BEGIN Task input

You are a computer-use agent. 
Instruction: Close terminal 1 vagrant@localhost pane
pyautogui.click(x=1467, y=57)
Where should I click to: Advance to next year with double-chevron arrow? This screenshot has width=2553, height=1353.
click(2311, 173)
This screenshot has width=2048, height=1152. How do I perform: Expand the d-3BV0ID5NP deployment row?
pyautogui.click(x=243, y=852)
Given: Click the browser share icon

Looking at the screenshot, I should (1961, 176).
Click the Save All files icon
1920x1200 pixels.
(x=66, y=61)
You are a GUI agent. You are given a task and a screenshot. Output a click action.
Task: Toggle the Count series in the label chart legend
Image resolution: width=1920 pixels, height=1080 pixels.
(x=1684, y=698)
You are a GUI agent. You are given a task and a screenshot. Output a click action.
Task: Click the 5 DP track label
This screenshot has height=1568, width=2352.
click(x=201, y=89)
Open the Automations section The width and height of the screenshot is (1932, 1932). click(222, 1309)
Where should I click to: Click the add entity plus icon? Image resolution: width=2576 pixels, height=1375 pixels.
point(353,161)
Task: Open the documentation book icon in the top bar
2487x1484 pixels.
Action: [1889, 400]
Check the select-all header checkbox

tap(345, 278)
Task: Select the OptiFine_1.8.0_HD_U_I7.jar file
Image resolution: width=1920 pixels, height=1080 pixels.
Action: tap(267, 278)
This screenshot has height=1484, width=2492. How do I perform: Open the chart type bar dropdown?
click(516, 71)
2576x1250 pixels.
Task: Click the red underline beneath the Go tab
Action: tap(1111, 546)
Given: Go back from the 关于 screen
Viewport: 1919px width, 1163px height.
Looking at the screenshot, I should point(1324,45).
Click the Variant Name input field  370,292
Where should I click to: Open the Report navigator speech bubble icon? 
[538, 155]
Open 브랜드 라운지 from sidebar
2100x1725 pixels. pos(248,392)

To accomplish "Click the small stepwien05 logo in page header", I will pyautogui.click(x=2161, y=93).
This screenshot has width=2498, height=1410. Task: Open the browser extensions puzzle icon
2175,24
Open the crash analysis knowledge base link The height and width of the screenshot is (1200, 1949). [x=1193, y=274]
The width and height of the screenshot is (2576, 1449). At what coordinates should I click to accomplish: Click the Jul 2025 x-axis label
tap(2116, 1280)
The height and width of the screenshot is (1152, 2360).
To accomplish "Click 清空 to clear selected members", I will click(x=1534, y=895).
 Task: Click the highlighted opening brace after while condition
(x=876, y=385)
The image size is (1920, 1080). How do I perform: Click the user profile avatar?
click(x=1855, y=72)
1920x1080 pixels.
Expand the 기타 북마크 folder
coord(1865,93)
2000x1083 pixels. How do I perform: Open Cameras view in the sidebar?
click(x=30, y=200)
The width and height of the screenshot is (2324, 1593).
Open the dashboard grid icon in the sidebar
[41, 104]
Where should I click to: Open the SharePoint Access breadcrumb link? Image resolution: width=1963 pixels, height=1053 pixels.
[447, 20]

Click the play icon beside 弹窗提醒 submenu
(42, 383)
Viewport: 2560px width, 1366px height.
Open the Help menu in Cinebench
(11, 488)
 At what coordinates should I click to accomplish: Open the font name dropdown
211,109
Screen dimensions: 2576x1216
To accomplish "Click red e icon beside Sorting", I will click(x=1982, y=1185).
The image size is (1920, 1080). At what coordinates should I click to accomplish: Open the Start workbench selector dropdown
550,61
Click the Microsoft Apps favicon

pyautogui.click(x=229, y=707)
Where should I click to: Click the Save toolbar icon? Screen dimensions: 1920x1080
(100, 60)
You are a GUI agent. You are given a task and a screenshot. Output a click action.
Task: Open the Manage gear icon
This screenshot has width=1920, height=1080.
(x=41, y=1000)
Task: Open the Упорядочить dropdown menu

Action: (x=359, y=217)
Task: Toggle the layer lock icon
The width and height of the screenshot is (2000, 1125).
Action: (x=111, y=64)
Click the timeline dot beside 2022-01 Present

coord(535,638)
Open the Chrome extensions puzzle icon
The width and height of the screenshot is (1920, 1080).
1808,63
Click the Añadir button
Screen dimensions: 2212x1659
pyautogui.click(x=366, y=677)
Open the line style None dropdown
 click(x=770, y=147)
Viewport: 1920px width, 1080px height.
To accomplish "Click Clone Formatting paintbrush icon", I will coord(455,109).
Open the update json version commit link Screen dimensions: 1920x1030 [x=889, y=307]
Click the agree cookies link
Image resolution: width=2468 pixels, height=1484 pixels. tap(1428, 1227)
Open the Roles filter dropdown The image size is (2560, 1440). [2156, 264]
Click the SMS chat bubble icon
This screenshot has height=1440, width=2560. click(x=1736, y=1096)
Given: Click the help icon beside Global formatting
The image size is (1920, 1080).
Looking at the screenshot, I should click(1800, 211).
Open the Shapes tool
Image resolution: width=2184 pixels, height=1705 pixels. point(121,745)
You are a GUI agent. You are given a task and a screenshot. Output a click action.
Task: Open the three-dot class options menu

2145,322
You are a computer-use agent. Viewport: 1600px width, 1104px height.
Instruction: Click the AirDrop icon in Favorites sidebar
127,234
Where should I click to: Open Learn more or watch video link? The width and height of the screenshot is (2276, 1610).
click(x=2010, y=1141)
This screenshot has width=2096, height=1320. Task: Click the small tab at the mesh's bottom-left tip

END Task input

Find the string "small" in the records, then copy each line where it occurs.

• _Problem solution_
To accomplish "Click the small stepwien05 logo in page header", I will pyautogui.click(x=2161, y=93).
This screenshot has width=2096, height=1320. Task: Click the small tab at the mesh's bottom-left tip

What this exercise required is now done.